In this pregnancy alone, I have had 6 sonograms, all performed by different technicians and physicians none of whom I have met more than once.  I have no idea what their personal views are on abortion and I shouldn’t have to care.  But this law, in essence, allows their opinions on abortion to be more important than my own. 

In truth, I was a little disappointed with technician to whom I was assigned on Tuesday.  While the other ones had smiled and said things like “oh that looks good” throughout the procedure, this one had a serious look on her face that bordered on a scowl and stayed quiet unless prompted.  Not the reassurance I needed.  At one point, confirming the amniocentesis’s finding that the fetus is a girl, she said, “yes, I don’t see a pee-pee.” I later joked to friends that the sex educator in me felt compelled to reply “ok, but do you see labia?” 

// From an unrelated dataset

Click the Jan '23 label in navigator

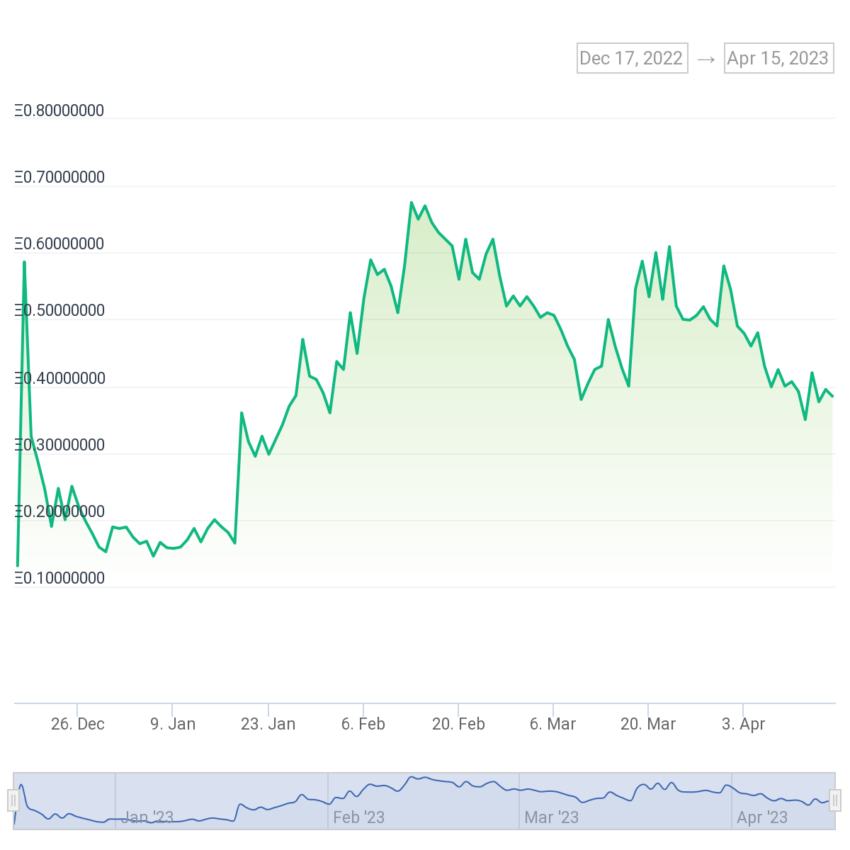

For women in Oklahoma, the technician who they pick out of the phone book or to whom they are referred is no joking matter – it can now mean a lifetime of raising a disabled child because somebody else thought they should.  Moreover, while I was able to trust my technician’s professional opinion despite our personality differences, until this law is struck down by a court, and I have to believe it will be, women in Oklahoma can no longer have such feelings of trust.   

And that, even without a system full of pregnancy hormones, is enough to make me want to cry.